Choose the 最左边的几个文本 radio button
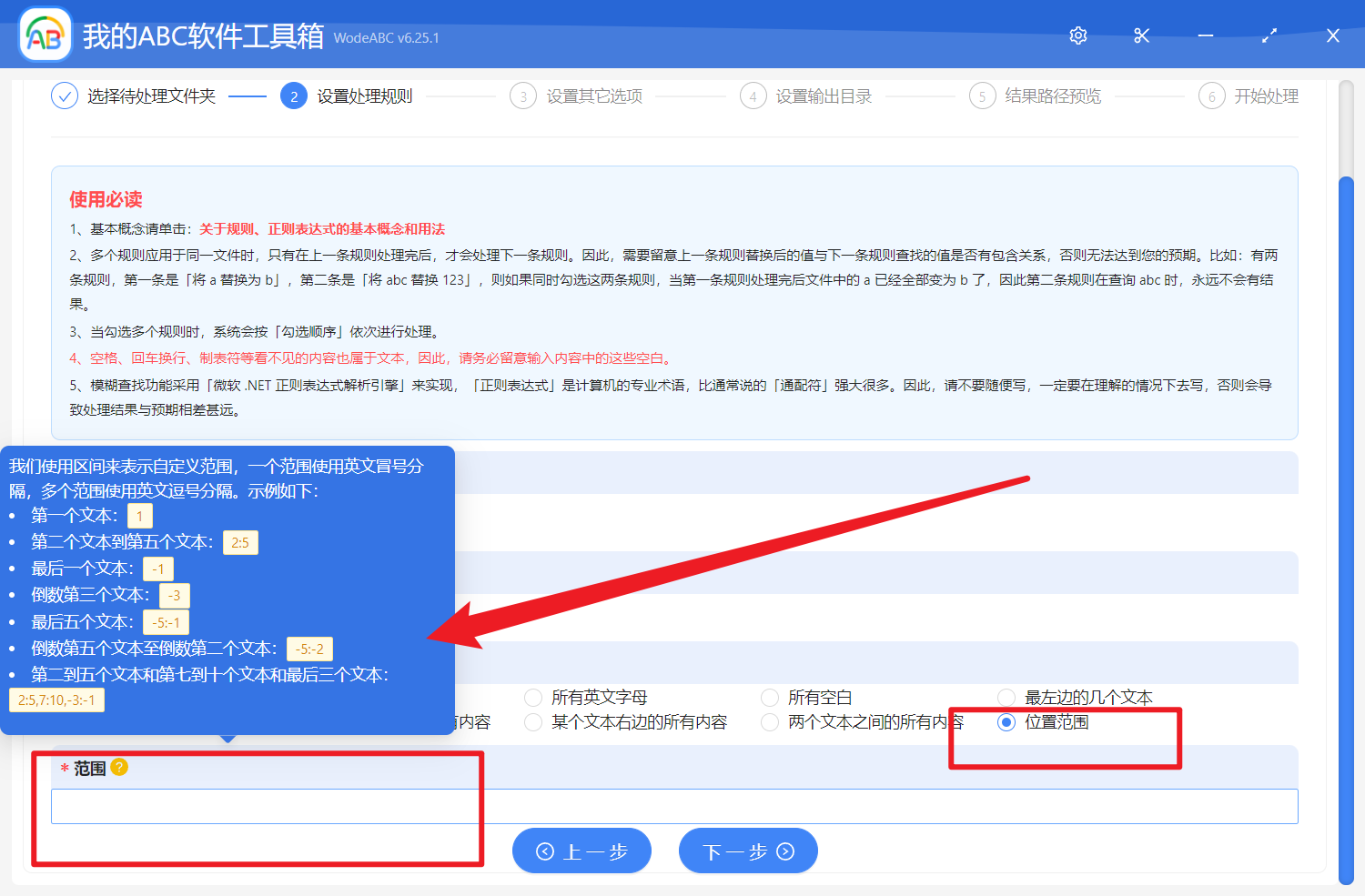The height and width of the screenshot is (896, 1365). [1006, 698]
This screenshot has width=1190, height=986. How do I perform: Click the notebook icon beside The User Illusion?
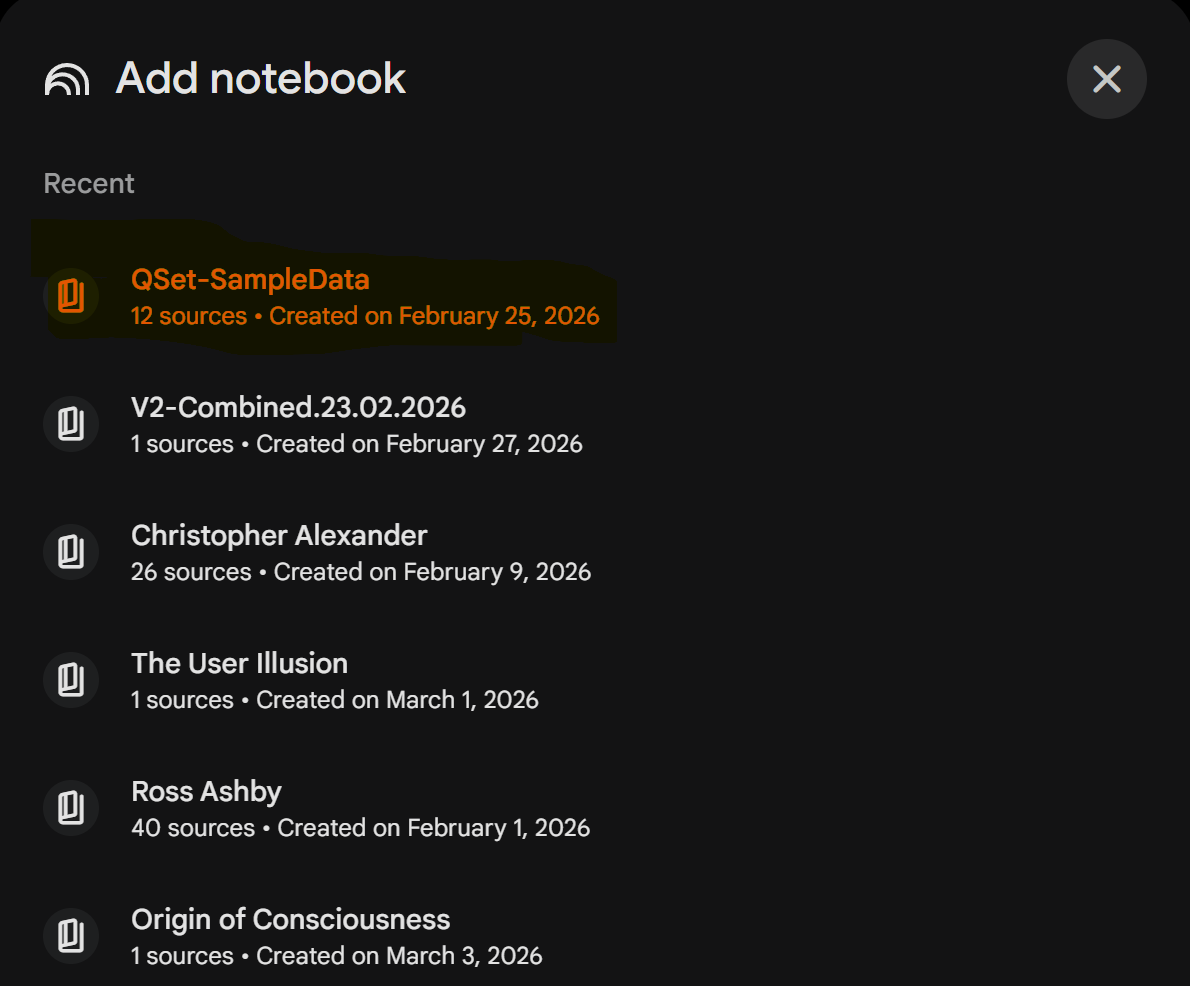click(x=70, y=680)
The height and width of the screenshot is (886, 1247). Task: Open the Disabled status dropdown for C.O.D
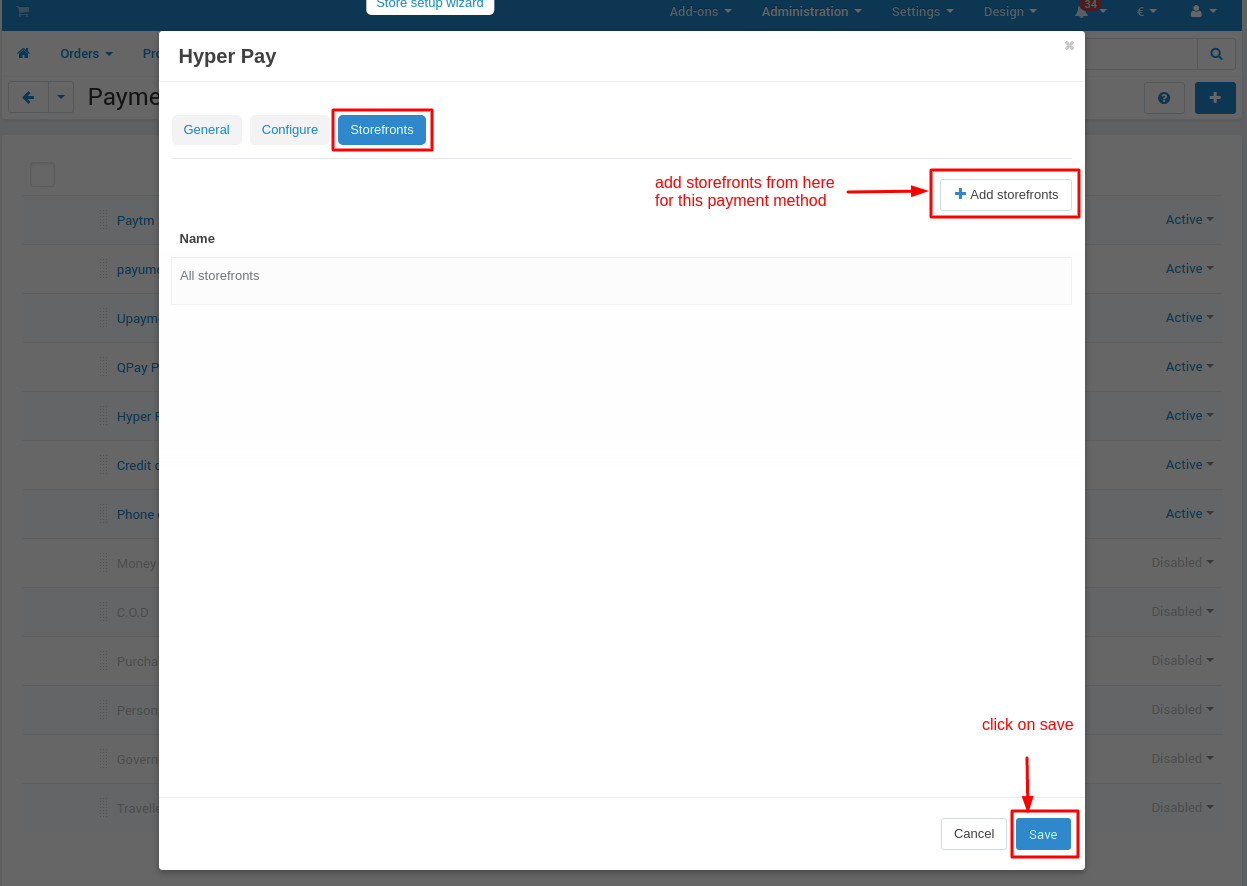coord(1182,612)
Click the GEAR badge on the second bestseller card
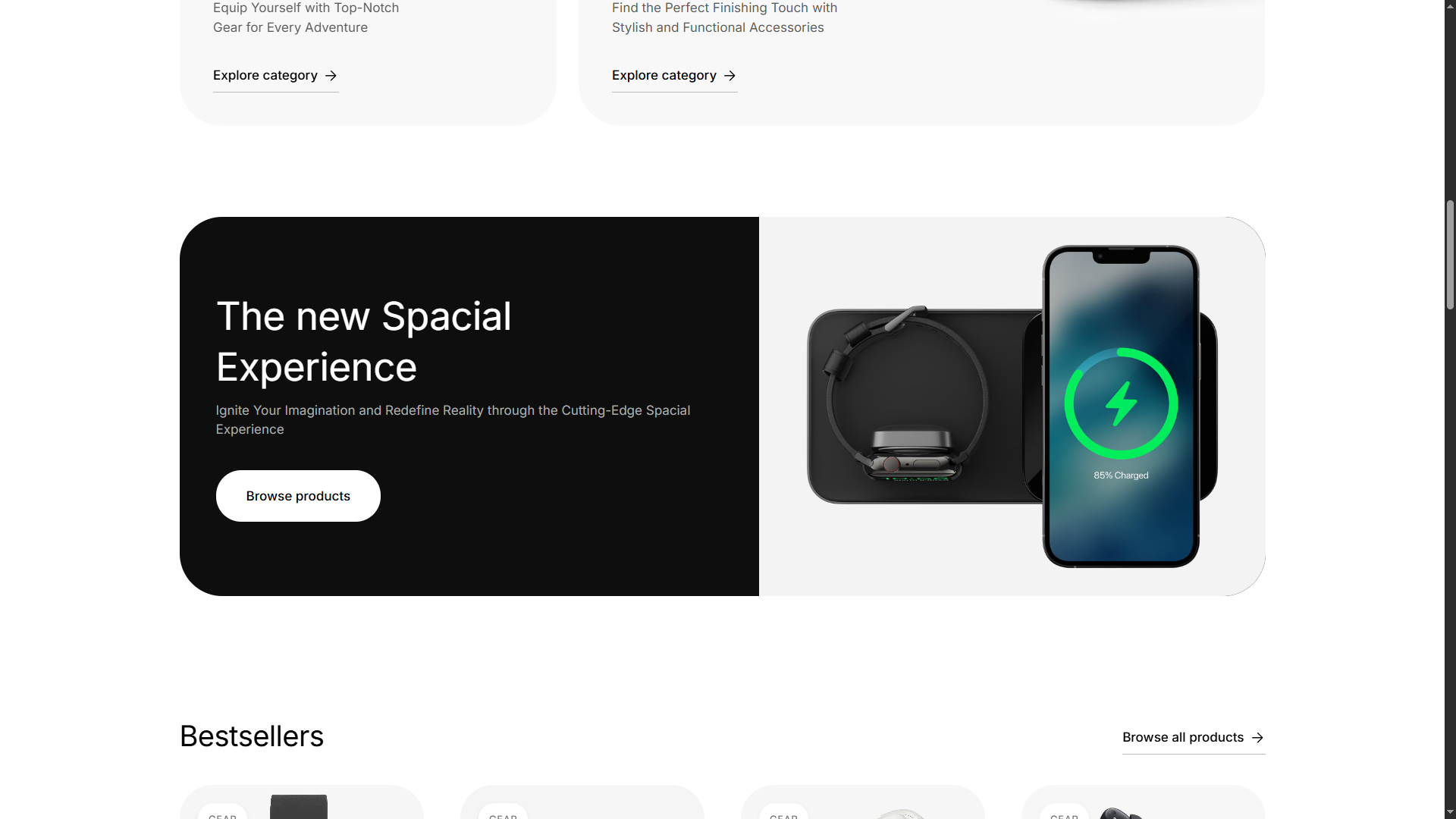 point(503,811)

____________

Restate word for word, please, the line containing "Click the GEAR" and all lines after it through the end of the material; the pictures do not belong in the copy.

* [EXERCISE RESPONSE]
Click the GEAR badge on the second bestseller card
 point(503,811)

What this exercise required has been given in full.